Material provided:
——————
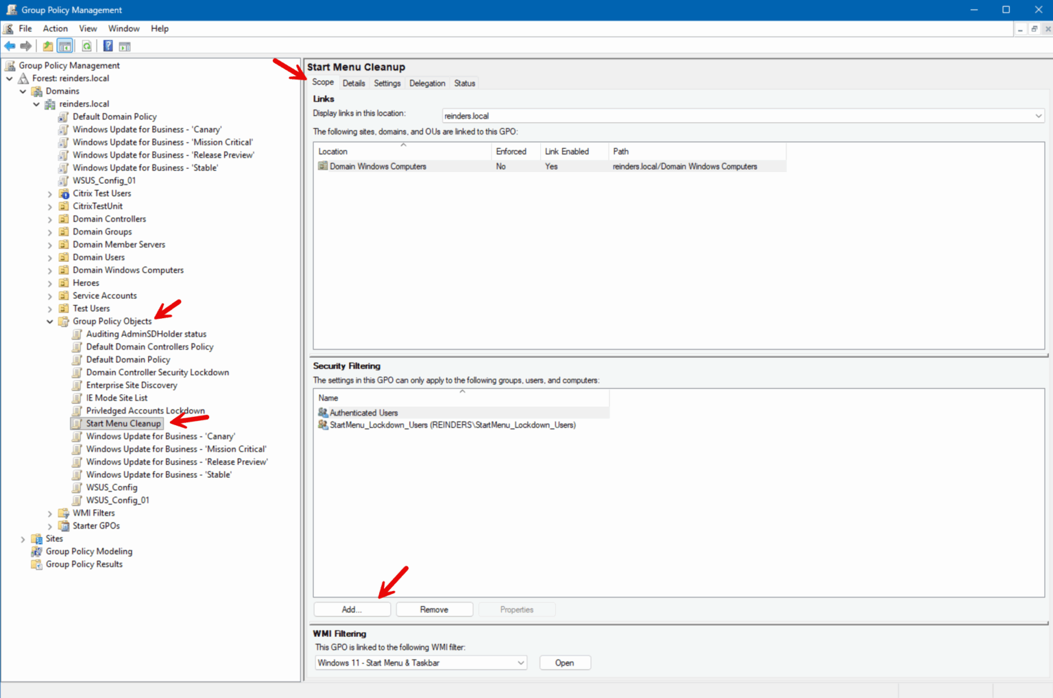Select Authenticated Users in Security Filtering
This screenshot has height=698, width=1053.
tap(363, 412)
——————
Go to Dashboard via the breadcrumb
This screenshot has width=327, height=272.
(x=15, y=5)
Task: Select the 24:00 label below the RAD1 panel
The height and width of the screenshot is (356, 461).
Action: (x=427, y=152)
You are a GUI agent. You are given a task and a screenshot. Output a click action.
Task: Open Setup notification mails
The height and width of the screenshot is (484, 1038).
——————
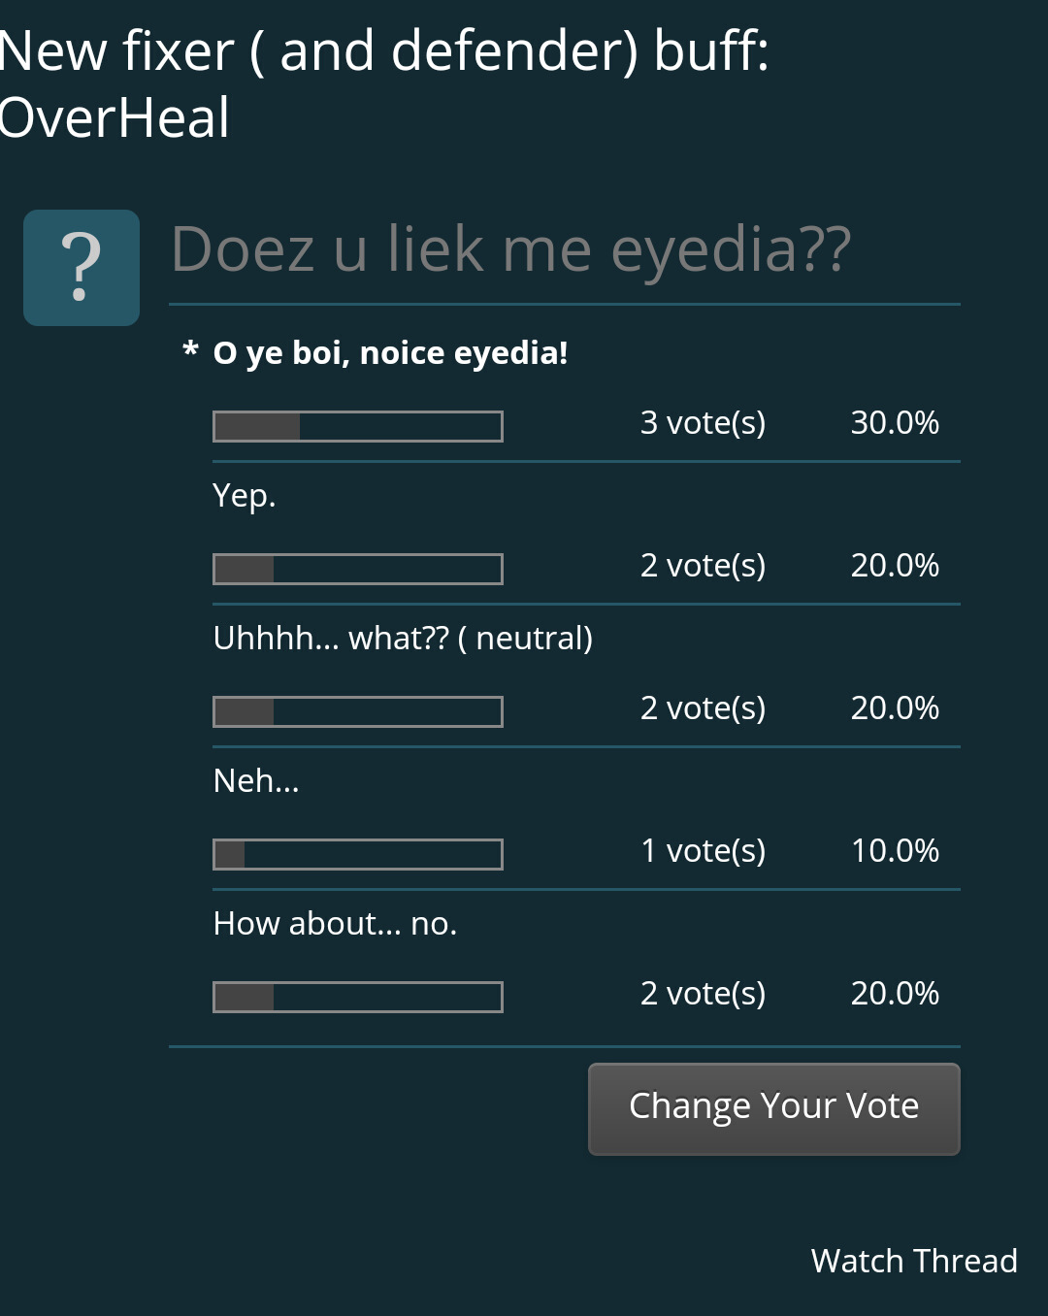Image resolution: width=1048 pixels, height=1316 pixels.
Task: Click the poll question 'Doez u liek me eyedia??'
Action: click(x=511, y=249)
——————
Exercise: What you return should be exactly the lines above, starting at the one with "The height and width of the screenshot is (356, 461)." and ending at the one with "The height and width of the screenshot is (484, 1038).", and nothing else.

Your response:
The height and width of the screenshot is (356, 461).
Action: (x=427, y=152)
You are a GUI agent. You are given a task and a screenshot. Output a click action.
Task: Open Setup notification mails
The height and width of the screenshot is (484, 1038).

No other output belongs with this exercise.